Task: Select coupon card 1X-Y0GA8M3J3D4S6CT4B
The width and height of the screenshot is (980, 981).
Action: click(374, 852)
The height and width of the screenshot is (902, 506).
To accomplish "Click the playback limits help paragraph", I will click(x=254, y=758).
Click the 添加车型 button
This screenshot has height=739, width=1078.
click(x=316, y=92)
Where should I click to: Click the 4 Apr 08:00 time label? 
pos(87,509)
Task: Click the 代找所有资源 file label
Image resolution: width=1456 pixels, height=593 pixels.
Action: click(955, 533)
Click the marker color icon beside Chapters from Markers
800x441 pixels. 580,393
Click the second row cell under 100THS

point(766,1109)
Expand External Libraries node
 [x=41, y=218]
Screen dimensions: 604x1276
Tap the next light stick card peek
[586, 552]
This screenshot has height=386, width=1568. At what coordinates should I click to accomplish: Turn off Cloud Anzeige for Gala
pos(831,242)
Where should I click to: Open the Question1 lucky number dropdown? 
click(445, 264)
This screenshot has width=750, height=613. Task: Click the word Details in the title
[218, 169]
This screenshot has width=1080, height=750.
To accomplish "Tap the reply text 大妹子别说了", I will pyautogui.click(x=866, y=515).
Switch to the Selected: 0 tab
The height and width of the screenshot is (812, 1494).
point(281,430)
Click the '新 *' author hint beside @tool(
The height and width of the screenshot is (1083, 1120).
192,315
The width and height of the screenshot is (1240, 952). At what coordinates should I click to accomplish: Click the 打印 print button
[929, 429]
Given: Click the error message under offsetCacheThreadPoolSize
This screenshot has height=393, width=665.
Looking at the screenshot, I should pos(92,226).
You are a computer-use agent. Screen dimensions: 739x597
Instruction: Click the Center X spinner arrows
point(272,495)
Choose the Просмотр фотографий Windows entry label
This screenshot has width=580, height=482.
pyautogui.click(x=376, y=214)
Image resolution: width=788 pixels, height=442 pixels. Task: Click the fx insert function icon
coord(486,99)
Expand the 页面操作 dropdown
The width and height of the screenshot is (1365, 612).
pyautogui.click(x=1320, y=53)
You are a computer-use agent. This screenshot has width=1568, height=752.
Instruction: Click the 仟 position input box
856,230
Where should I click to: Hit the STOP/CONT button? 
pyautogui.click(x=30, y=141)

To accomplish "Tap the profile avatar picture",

++++++++++

**Work instruction:**
Please copy out each line of the data in which the word "computer" occurs.

**Expected answer:**
You are a computer-use agent. Screen dimensions: 739x597
You are a computer-use agent. This screenshot has width=1568, height=752.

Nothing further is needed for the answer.